There was a roar of applause as Sean made another entrance from the other side of the stage. "You've no idea what applause'll do to you,"

Rodrick said, half to himself, "applause and adoration. Not unless you've experienced it yourself. Out there, on the stage. No idea. It's fantastically exciting, a frightening, terrifying, beautiful drug. And it's always poured into Sean. Always. That and the lust - yours, mine, all of us."

Rodrick wiped the sweat off his face and hands. "We're responsible all right, God forgive us."

His cue came and he walked onto the stage.

"Do you want to go back to our seats?" Peter Marlowe asked the King.

"No. Let's watch from here. I've never been backstage before. Something I always wanted to do." Is Cheng San spilling his guts right now, the King asked himself.

But the King knew there was no value in worrying. They were committed and he was ready — whatever card came up. He looked back at the stage.

His eyes watched Rodrick and Frank and Sean. Inexorably, his eyes followed Sean. Every movement, every gesture.

Everyone was watching Sean.
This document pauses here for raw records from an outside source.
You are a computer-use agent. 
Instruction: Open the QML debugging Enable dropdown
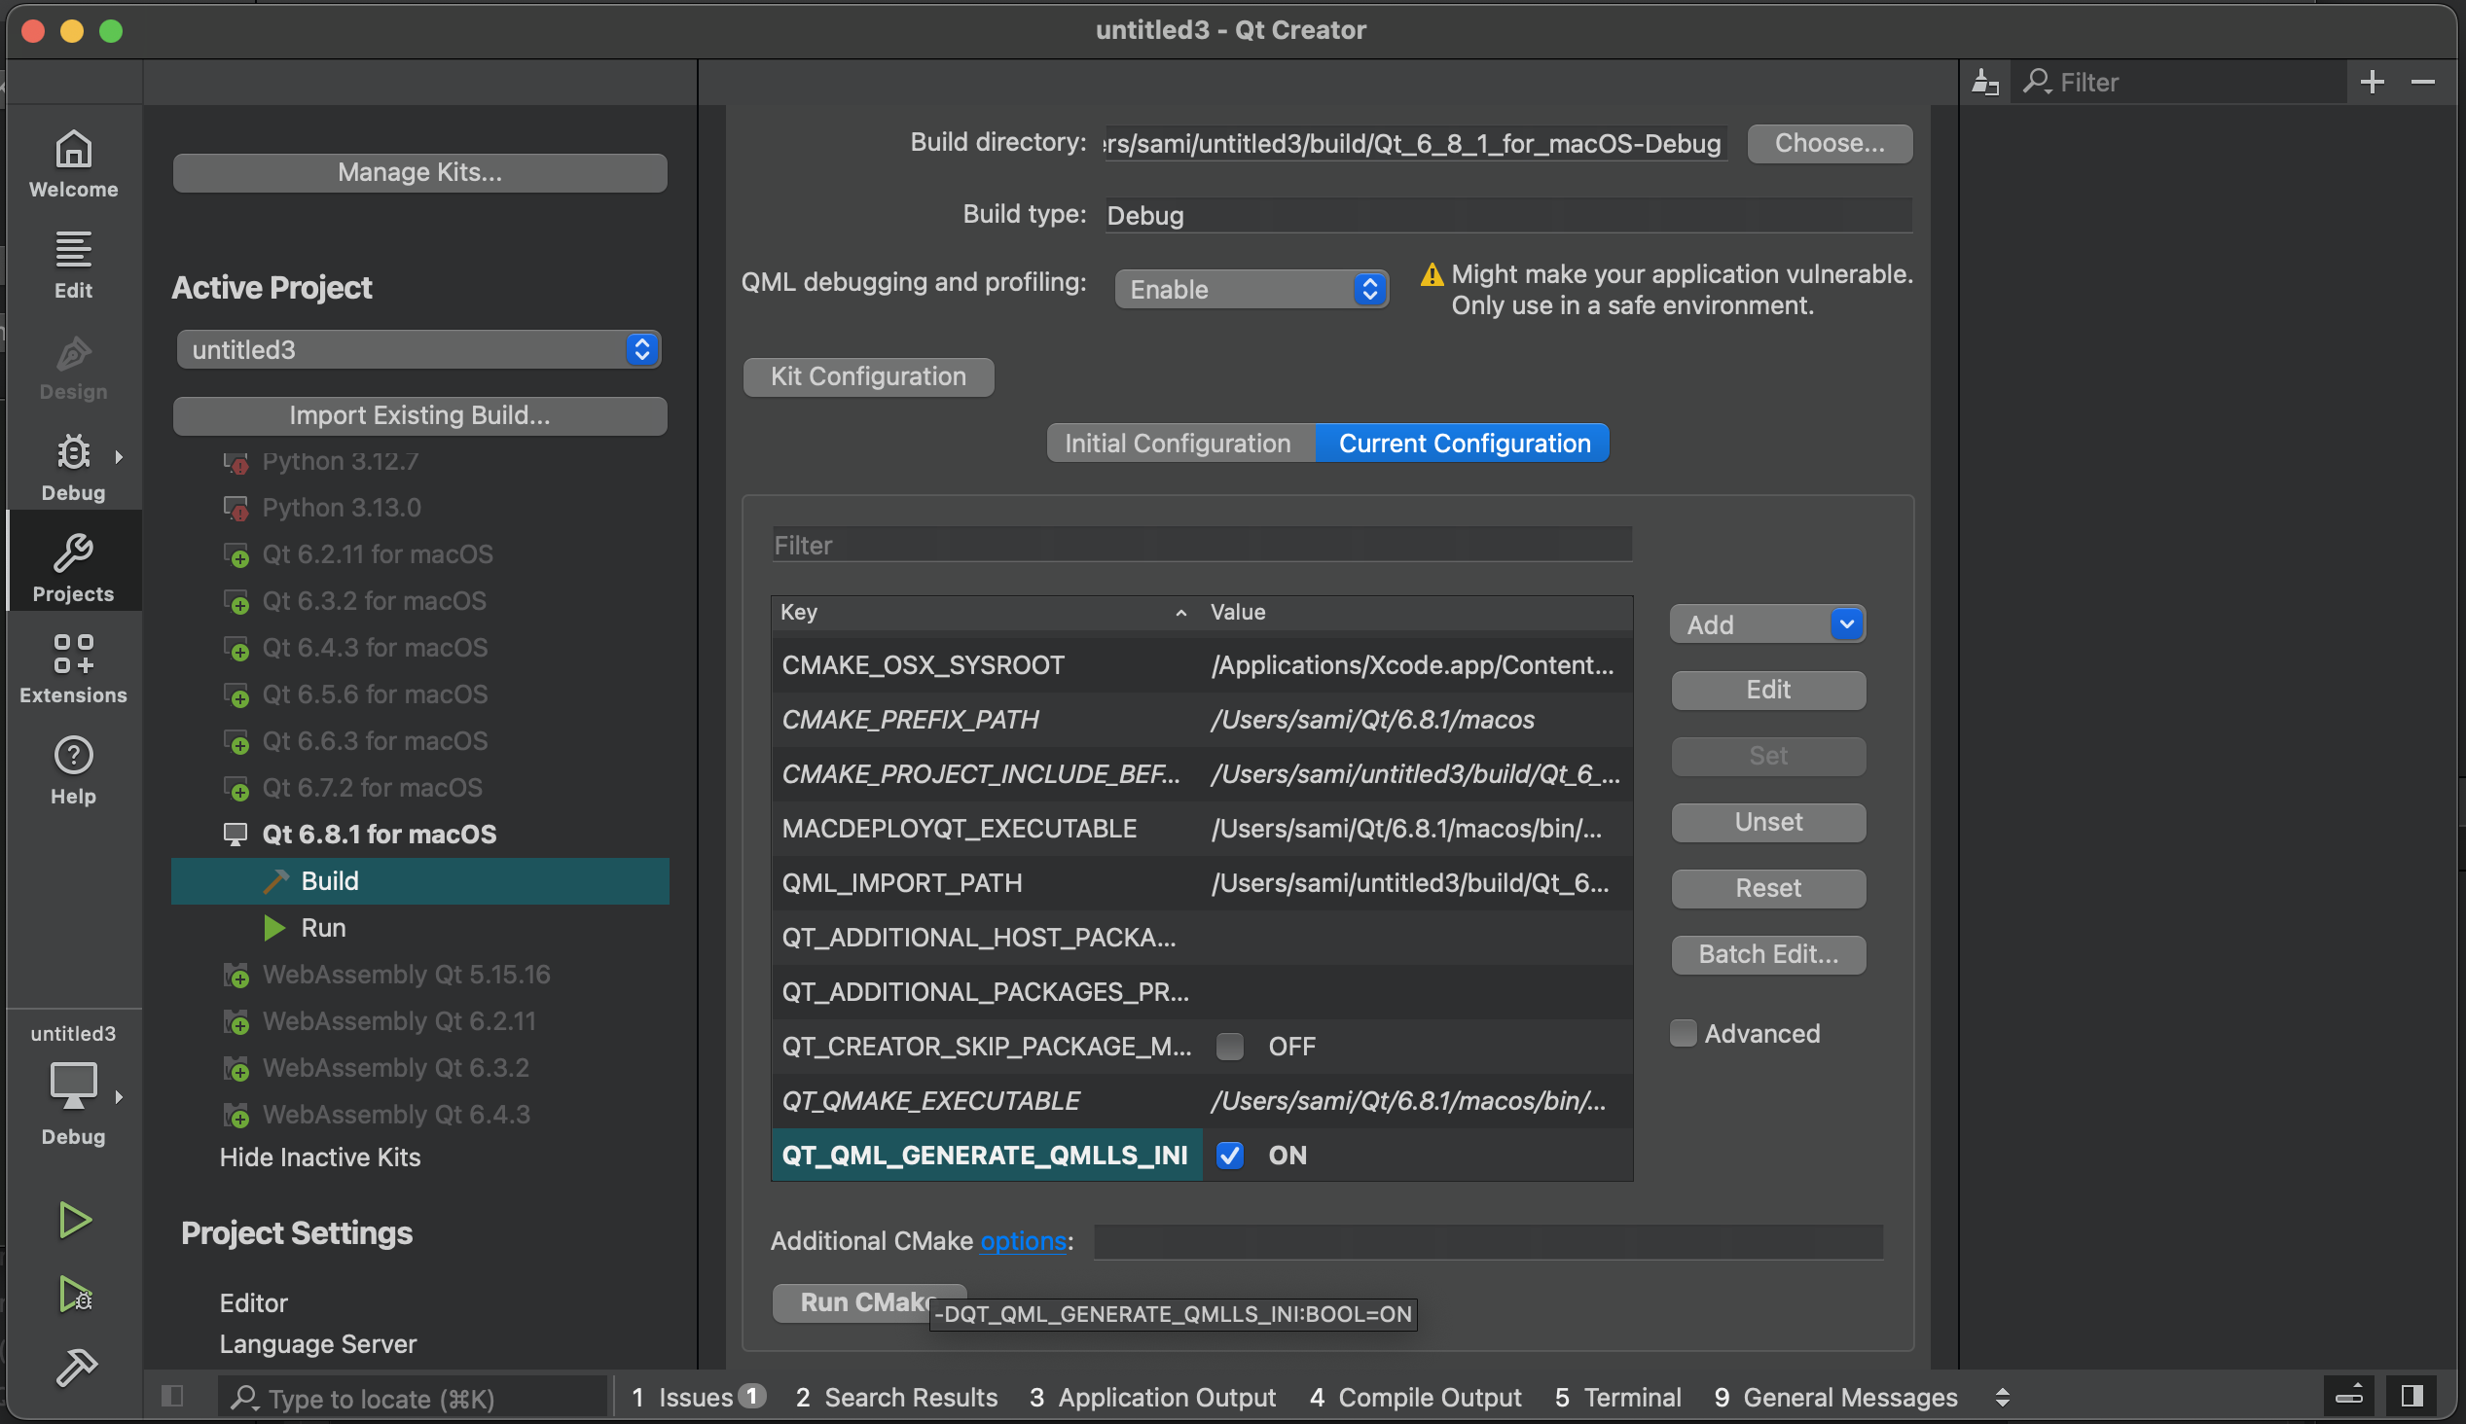[1251, 289]
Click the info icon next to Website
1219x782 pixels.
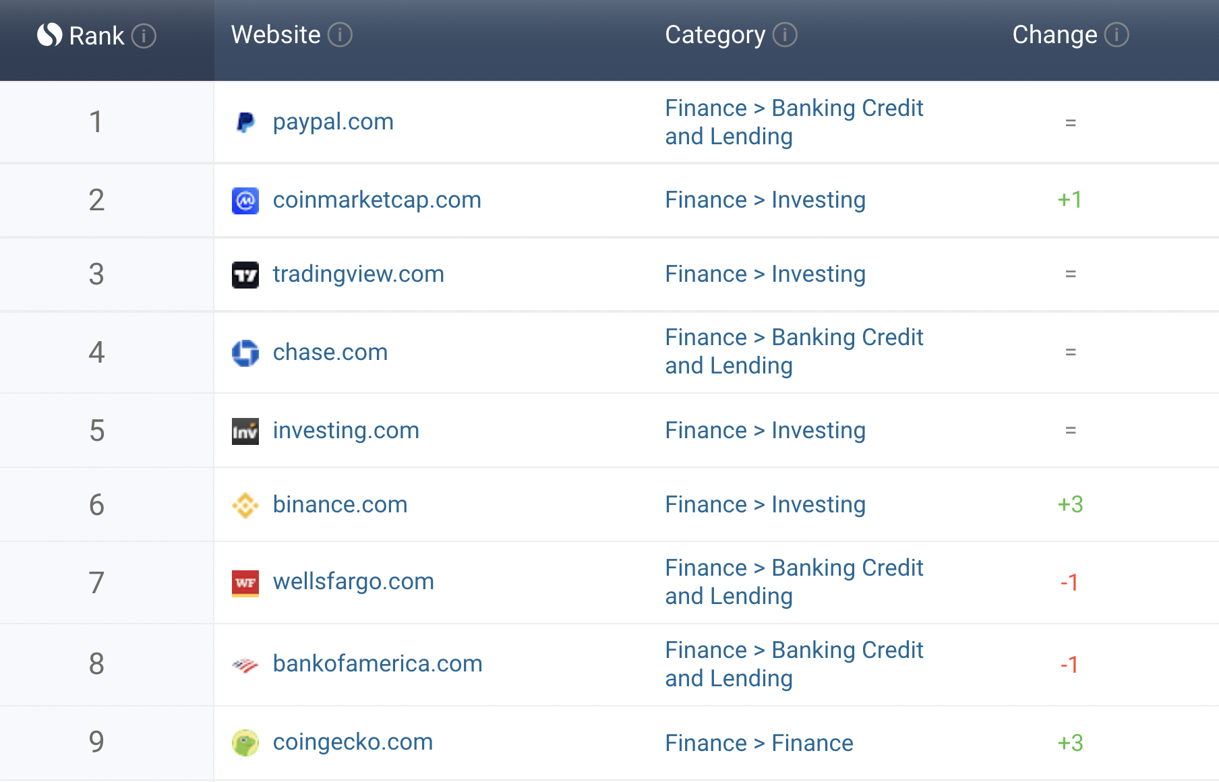click(340, 35)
Intoxicated.

And Sean and Frank and the eyes became one, and together the brooding passion on the stage soared into the players and into the watchers, ripping them bare.

When the curtain descended on the last act, there was utter silence. The watchers were spellbound.

"My God," Rodrick said, awed. "That's the greatest compliment they could ever pay us. And you deserve it, you two, you were inspired. Truly inspired."

The curtain began to rise, and when it was completely up the awful silence shattered and there were cheers and ten curtain calls and more cheers and then Sean stood alone drinking the life-giving adoration.